Una selezione di video, quella di quest’anno, estremamente coinvolgente e attuale. Come ad esempio La santa e la puttana di Francesca Lolli, una video-performance che vede l’artista, catapultata in una sorta di videogioco, lottare contro una serie infinita di stereotipi di genere. Insomma, una vera e propria eroina transfemminista. Altra opera di rilievo è Gente comune di Filippo Berta, che mette in mostra un confronto diretto con un’azione socioculturale e politica disarmante: quella delle barriere geo-ideologiche e dei confini territoriali sparsi per il mondo.

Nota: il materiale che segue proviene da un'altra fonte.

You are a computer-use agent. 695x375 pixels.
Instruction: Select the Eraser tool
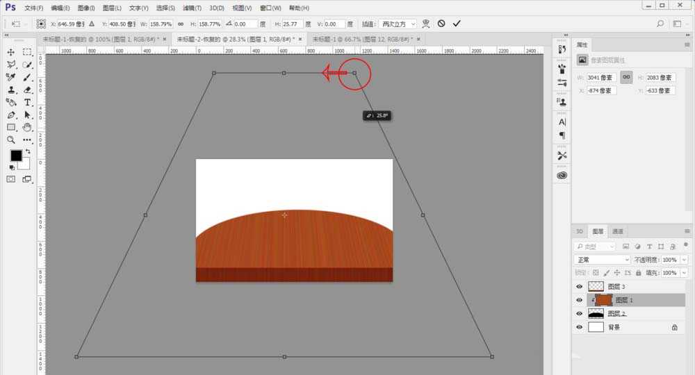click(x=28, y=90)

Infine Atto di dolore di Elisabetta Di Sopra, che si sviluppa intorno a una struggente indagine sull’autolesionismo, dove il gesto prolungato di un atto di dolore porta lo spettatore o la spettatrice a provare sentimenti contrastanti: dalla paura alla liberazione, dall’angoscia all’espiazione.

Queste sono solo alcune delle opere inserite all’interno della selezione di quest’anno di Videoart Yearbook, che si conferma uno dei progetti più attenti e sperimentali dell’intero panorama italiano.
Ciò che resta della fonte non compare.